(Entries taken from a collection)
=======
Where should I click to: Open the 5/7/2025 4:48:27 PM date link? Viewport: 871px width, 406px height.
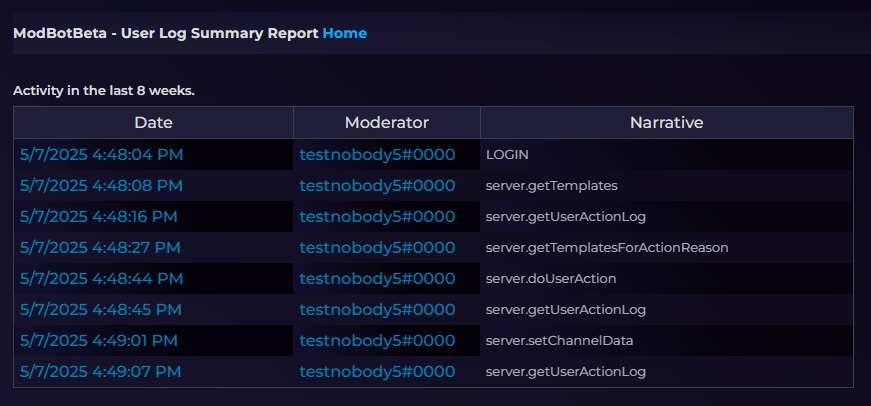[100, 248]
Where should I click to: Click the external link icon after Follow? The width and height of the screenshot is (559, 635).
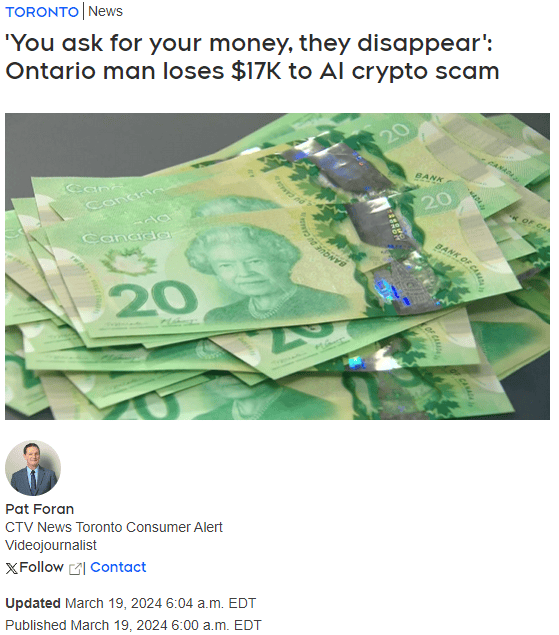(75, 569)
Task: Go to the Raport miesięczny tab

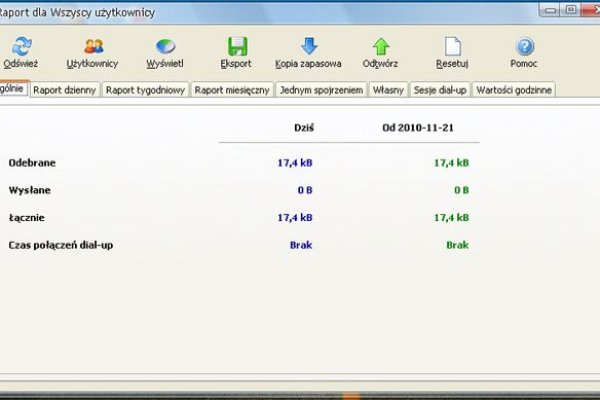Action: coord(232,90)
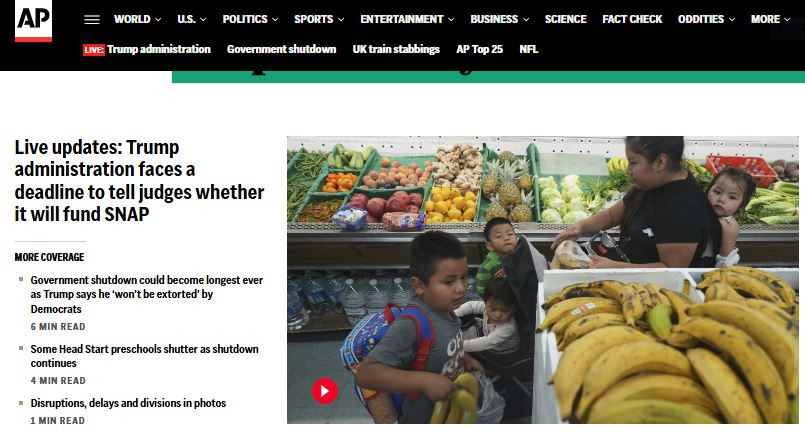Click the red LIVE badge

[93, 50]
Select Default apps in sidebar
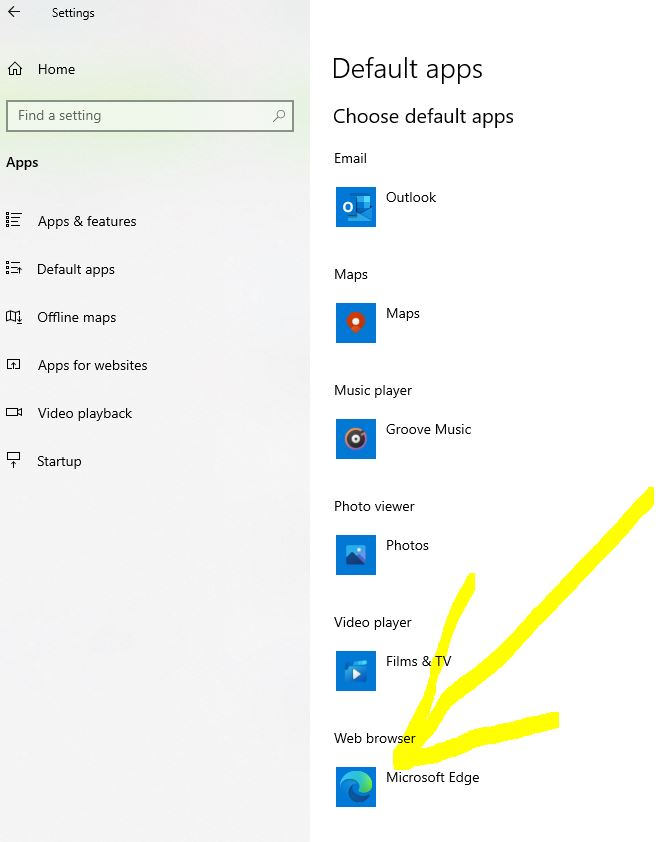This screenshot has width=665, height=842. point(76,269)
=======
▶ TASK DIRECTIONS
The answer must be an exact transcription of the lines from the one containing "Where should I click to: Click" through the last line of the records above, both included, with no pictures.

▶ SOLUTION TO THE EXERCISE
Where should I click to: Click the external link icon after Follow? The width and height of the screenshot is (559, 635).
(75, 569)
Task: Go to the Raport miesięczny tab

Action: coord(232,90)
Click the red LIVE badge

[93, 50]
Select Default apps in sidebar
This screenshot has width=665, height=842. point(76,269)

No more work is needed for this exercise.